2a. Leonid Brezhnev, bedecked with medals and propped up by his bodyguard, Vadim Medvedev (right), October 1979. The Soviet leader had just delivered a speech in East Germany, whose party boss, Erich Honecker (left), outlived Brezhnev, but was swept away in 1989, right before East Germany disappeared.

2b. KGB chief Yuri Andropov (in white hat), on a rest cure in his native Stavropol province, teaming up in dominoes with the local party host, Mikhail Gorbachev (in worker’s cap), 1970s.

3. Brezhnev-era politburo, November 1980, whose only relative youth was Gorbachev (centre rear). Far right, Andrei Gromyko. Third from right, Yuri Andropov. Fourth from right, Nikolai Tikhonov. Centre, Brezhnev. Third from left, Mikhail Suslov. Second from left, Viktor Grishin. Konstantin Chernenko is obscured.

4. Cover of
Stars and Films
, 1966, translated into Russian from Polish. Foreign films and Western mass culture invaded the Soviet bloc. Top row: Shirley MacLaine (US), Audrey Hepburn (US), Marcello Mastroaianni (Italy), Monica Vitti (Italy); middle row: Leslie Caron (France), Larisa Luzhina (Estonia), Jean-Claude Brialy (France), Jacqueline Sassard (France); bottom: Inna Gulaya (Ukraine), Brigitte Bardot (France).

5a. KGB delegation in Gdansk, Poland, 1979, site of mass strikes that led to the formation of Solidarity in 1980. Second from right, head of Soviet esponiage and later KGB chief Vladimir Kryuchkov. Third from right, Oleg Kalugin, who had worked in the Washington station and became the youngest person ever to reach general rank. Far right, Nikolai Leonov, who rose to become chief analyst.

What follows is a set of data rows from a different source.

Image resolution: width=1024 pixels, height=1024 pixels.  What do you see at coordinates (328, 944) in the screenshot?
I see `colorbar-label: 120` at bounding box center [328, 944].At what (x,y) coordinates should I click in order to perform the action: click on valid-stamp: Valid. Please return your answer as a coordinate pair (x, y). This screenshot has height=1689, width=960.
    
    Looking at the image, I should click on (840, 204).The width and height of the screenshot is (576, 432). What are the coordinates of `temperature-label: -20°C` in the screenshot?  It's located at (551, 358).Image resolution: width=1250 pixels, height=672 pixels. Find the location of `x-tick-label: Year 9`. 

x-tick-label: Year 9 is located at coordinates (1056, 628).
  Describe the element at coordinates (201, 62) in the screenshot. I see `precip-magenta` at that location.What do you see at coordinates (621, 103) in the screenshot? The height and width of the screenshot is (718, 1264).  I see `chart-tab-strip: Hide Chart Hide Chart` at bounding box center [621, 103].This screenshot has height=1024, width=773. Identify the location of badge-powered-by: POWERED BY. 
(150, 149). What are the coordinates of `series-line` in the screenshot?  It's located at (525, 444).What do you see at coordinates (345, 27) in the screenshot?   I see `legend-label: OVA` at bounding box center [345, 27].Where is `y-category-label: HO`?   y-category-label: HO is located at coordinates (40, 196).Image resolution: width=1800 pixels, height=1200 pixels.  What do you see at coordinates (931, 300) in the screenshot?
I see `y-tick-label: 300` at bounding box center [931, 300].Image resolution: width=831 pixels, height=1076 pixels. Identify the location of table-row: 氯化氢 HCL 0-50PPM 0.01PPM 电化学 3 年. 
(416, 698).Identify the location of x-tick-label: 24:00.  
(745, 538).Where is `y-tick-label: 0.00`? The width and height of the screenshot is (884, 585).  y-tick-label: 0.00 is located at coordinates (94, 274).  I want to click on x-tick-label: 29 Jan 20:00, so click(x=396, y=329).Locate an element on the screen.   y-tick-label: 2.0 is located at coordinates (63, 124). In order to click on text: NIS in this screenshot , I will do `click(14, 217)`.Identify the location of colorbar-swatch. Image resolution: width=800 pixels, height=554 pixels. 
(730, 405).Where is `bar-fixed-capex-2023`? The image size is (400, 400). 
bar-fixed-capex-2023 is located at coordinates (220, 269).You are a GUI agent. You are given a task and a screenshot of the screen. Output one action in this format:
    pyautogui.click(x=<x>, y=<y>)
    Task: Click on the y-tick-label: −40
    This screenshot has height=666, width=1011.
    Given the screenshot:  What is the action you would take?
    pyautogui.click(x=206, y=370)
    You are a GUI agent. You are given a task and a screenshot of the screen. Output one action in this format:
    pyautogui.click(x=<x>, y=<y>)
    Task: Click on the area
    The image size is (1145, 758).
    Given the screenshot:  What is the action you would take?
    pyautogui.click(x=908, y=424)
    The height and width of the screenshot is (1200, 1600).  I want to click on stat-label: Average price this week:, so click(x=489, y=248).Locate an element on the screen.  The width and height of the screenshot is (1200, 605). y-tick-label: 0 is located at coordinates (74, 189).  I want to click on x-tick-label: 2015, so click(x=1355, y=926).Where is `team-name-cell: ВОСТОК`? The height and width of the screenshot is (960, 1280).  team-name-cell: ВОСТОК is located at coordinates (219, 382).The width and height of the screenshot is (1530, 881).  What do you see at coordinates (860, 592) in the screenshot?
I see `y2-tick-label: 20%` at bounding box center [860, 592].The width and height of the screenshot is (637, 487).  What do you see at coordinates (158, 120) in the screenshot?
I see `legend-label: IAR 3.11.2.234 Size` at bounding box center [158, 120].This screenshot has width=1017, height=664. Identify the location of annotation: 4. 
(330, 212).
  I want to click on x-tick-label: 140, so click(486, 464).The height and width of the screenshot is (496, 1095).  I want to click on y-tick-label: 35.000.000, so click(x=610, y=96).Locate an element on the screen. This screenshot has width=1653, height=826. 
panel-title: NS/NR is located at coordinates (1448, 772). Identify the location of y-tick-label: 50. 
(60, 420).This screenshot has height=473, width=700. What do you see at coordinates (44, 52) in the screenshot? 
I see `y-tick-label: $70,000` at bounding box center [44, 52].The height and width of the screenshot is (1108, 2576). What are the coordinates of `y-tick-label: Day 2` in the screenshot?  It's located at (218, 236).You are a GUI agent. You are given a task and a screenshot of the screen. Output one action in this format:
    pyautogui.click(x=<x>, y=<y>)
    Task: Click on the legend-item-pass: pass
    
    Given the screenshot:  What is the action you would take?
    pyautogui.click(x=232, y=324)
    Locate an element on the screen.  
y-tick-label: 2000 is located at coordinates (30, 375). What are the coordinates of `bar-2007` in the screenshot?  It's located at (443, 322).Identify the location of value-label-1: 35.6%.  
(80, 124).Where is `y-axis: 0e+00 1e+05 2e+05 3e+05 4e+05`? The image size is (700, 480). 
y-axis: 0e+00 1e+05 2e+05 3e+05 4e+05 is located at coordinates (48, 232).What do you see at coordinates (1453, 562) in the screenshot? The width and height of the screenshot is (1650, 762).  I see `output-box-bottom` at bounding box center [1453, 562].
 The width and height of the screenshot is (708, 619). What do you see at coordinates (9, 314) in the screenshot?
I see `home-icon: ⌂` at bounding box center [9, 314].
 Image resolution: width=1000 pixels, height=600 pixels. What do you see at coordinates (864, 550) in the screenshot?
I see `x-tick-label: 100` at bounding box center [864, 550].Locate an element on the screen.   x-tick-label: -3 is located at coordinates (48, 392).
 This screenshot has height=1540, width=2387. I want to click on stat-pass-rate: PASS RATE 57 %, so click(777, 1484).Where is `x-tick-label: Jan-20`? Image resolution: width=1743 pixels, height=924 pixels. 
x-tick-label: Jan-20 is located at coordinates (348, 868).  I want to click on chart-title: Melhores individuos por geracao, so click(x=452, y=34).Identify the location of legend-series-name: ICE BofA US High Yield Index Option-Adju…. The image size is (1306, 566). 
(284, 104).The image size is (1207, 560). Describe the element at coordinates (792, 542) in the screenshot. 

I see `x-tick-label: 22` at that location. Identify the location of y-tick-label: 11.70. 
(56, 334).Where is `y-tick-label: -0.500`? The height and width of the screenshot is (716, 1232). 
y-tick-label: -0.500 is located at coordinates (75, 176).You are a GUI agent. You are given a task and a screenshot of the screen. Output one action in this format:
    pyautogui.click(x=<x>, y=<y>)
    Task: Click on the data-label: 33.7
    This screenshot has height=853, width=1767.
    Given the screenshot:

5b. General Secretary Andropov, half dead upon taking over for Brezhnev, 1983.

6a. Chernobyl, 1986. The exploded reactor, history’s worst nuclear accident, radiated millions of people, including flimsily clad emergency crews, but helped transform the slogan of glasnost (openness) into a reality. Russia and other post-Soviet states continue to operate reactors identical in design to the one at Chernobyl.

6b. The AvtoVAZ car factory purchased from Fiat in the 1960s, and more modern than the bulk of Soviet manufacturing. AvtoVAZ made more cars than any other factory in the world, but required thirty times more man-hours to produce a car than did a US or Japanese factory, to say nothing of quality. In the late 1980s and throughout the 1990s, AvtoVAZ was looted by management.